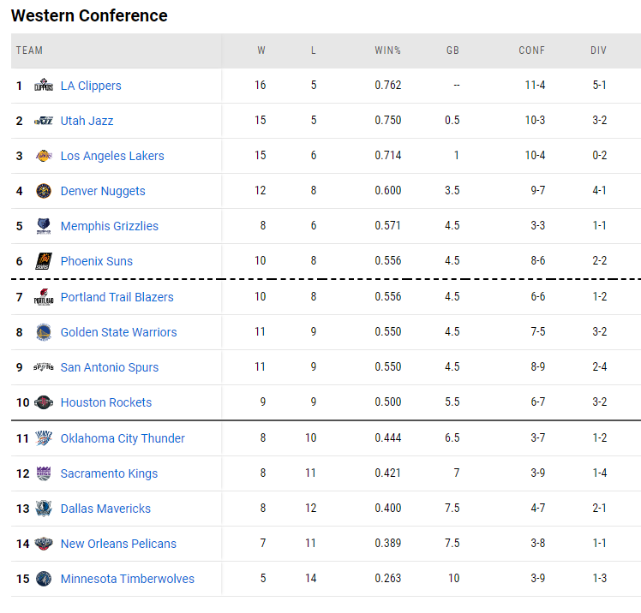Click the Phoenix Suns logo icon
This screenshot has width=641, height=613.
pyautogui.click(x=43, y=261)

------------

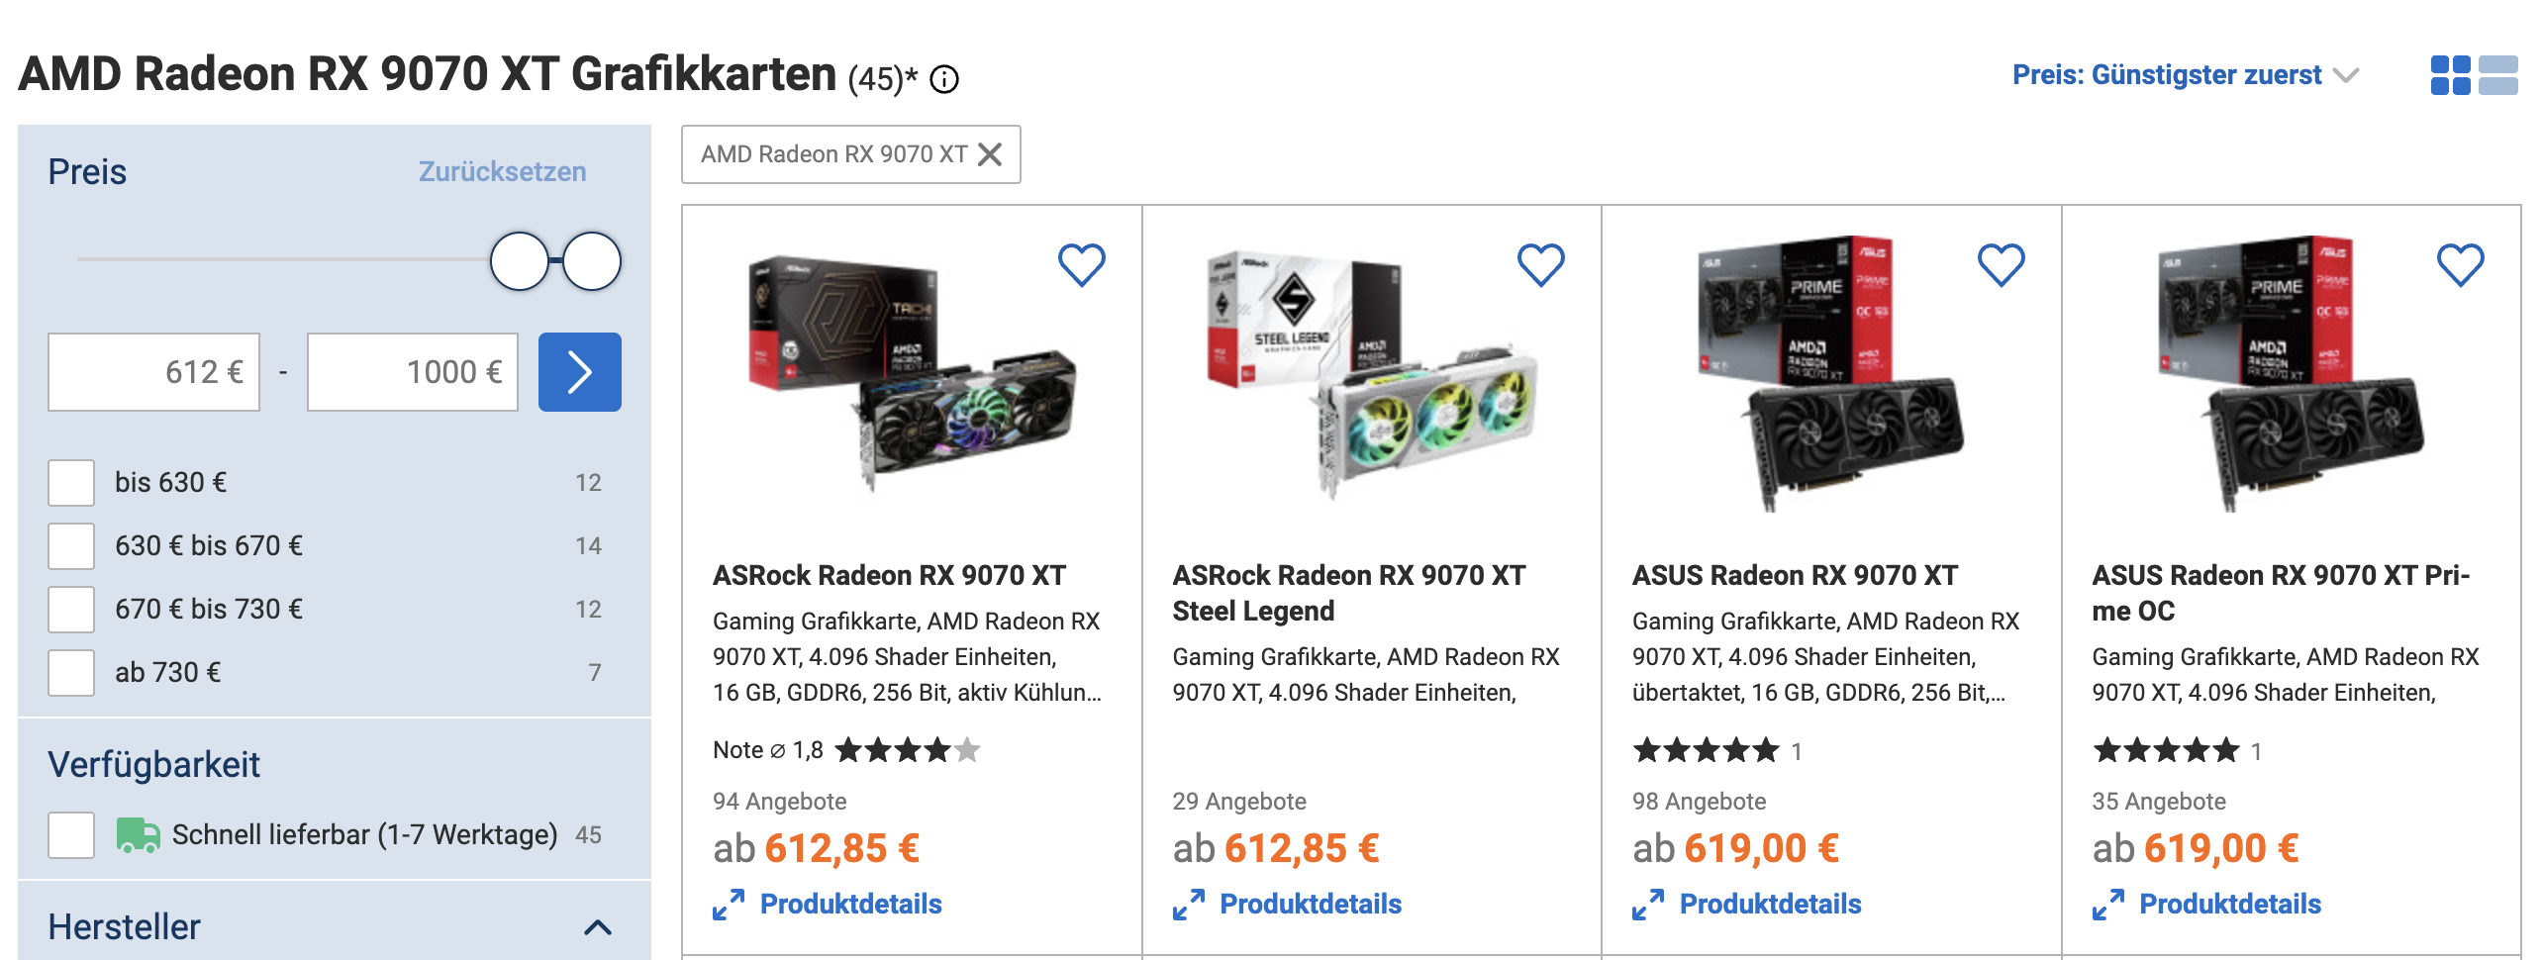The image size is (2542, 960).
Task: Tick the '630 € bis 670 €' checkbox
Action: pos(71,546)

------------

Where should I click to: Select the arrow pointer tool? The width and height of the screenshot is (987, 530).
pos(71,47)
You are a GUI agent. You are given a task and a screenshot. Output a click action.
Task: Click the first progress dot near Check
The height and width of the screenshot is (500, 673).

------------

INSTRUCTIONS TO FOLLOW | In the listing above, find the line holding "You are a GUI" and the line holding "The height and", then output those two lines and every line between them exactly.

ANSWER TO THE EXERCISE |
You are a GUI agent. You are given a task and a screenshot. Output a click action.
Task: Click the first progress dot near Check
The height and width of the screenshot is (500, 673).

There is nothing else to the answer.